This interpretation is buttressed by my understanding of “the intent of the parties as manifested by the whole instrument rather than by the literal meaning of any particular clause taken by itself.” The Rice Co., 523 F.3d at 534. SJT’s obligation to inspect the barge and crane upon delivery is consistent with placing solely on SJT the responsibility to repair. Were JJ to bear that responsibility, the duty to record the on-delivery condition of the barge and crane would more properly lie with JJ. Also consistent with my reading of the redelivery clause is the separate provision for a reduced daily rate in the event that “the barge is off hire for mechanical or weather deficiencies,” Charter ¶ 4, which suggests that JJ’s only duty in the event of a breakdown is to accept a reduction in pay. SJT repeatedly asserts that it “was not possible to conduct major repairs to the crane and to pay rental at the same time,” Countercl. ¶ 22; Def.’s Mem. 9; Sur. ¶ 13, but the charter provides for this precise problem by lowering the rent for periods in which repairs are required.

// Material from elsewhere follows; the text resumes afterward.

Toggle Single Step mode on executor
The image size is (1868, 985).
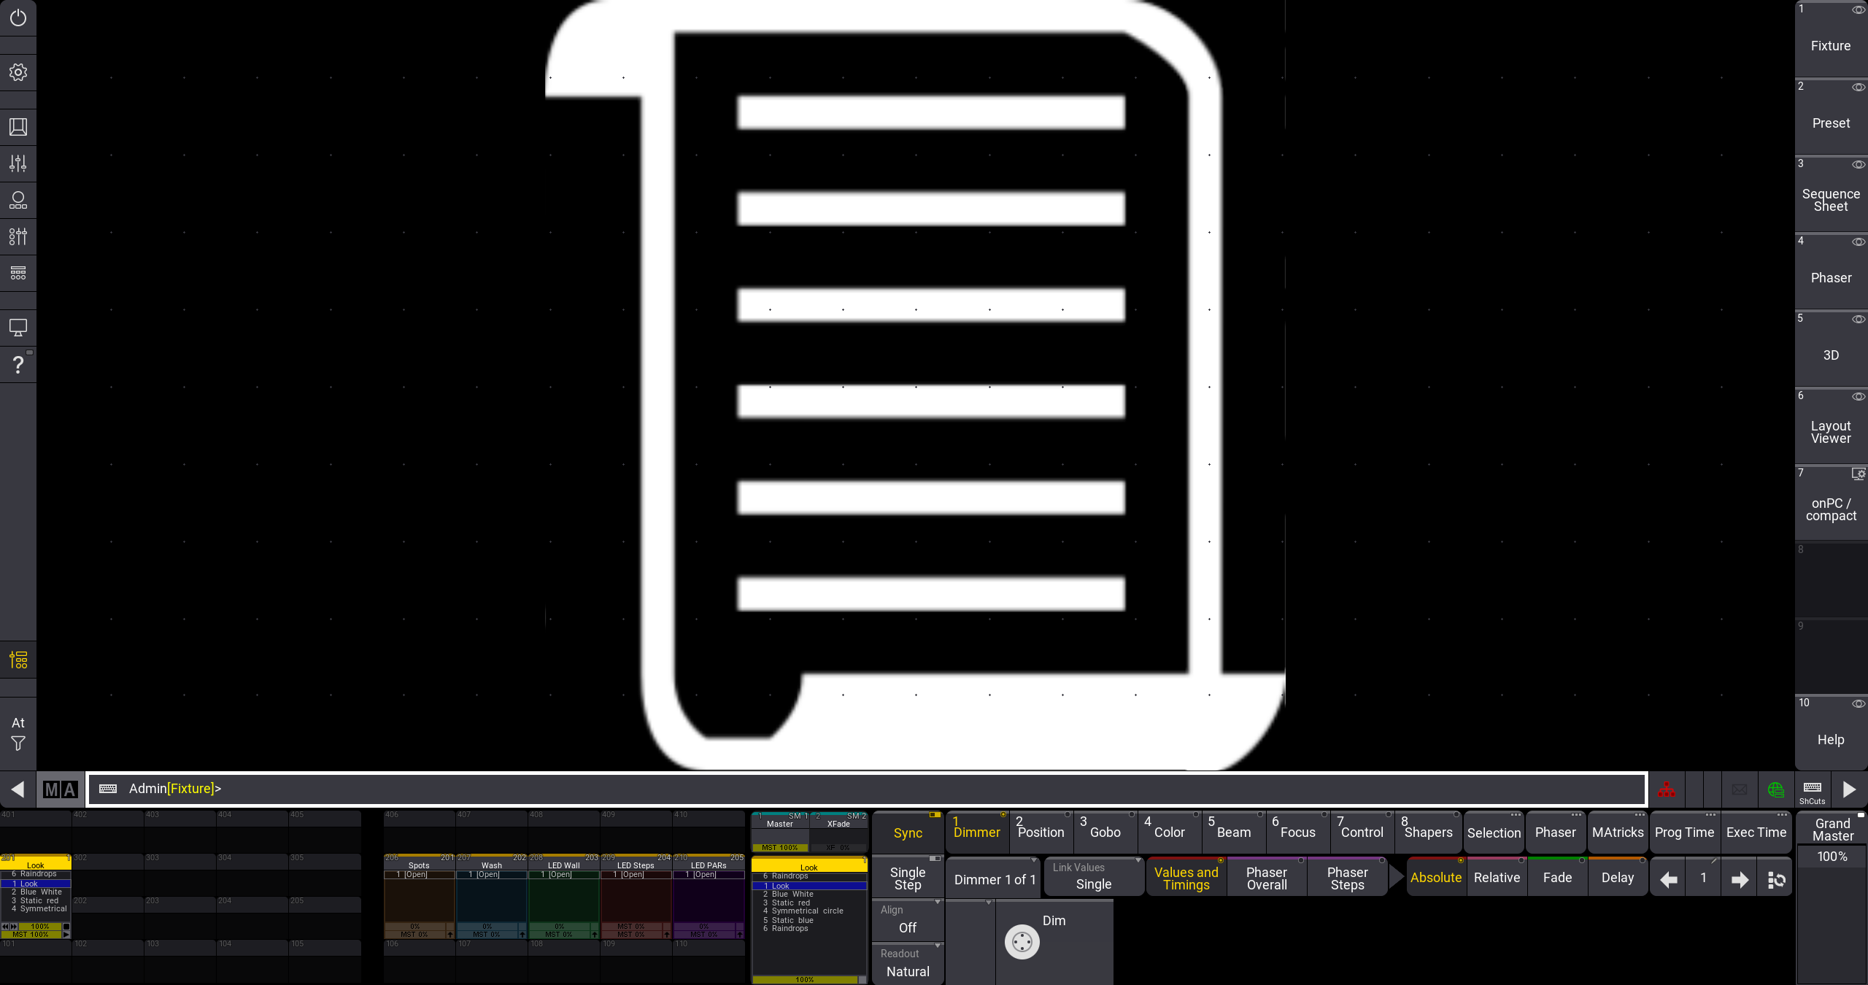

SJT does not in its papers meaningfully address the charter’s redelivery clause. It does so only obliquely, arguing that it should not be considered the drafter for interpretive purposes. Although SJT acknowledges that Payne, its vice president, typed up the document, it insists that it did not propose every term; with one exception, however, it does not identify which party was responsible for which of *392the original charter’s provisions. I agree that SJT cannot be considered the drafter, so as to have ambiguities resolved against it, see Navieros, 554 F.2d at 47, at least at this stage of litigation, where SJT, as the nonmoving party, is entitled to every favorable inference. See Leary, 58 F.3d at 751. Regardless, a contract, maritime or otherwise, should be construed against the drafter only where it “is subject to opposing, yet reasonable interpretation.” Zapata Marine Serv. v. O/Y Finnlines, Ltd., 571 F.2d 208, 209 (5th Cir.1978). I reach the conclusion that the redelivery clause defeats SJT’s counterclaim not because I construe it against SJT, but because it is unambiguous. When a contractual provision is unambiguous, I need not, and must not, look elsewhere. See Wilson, 958 F.2d at 657.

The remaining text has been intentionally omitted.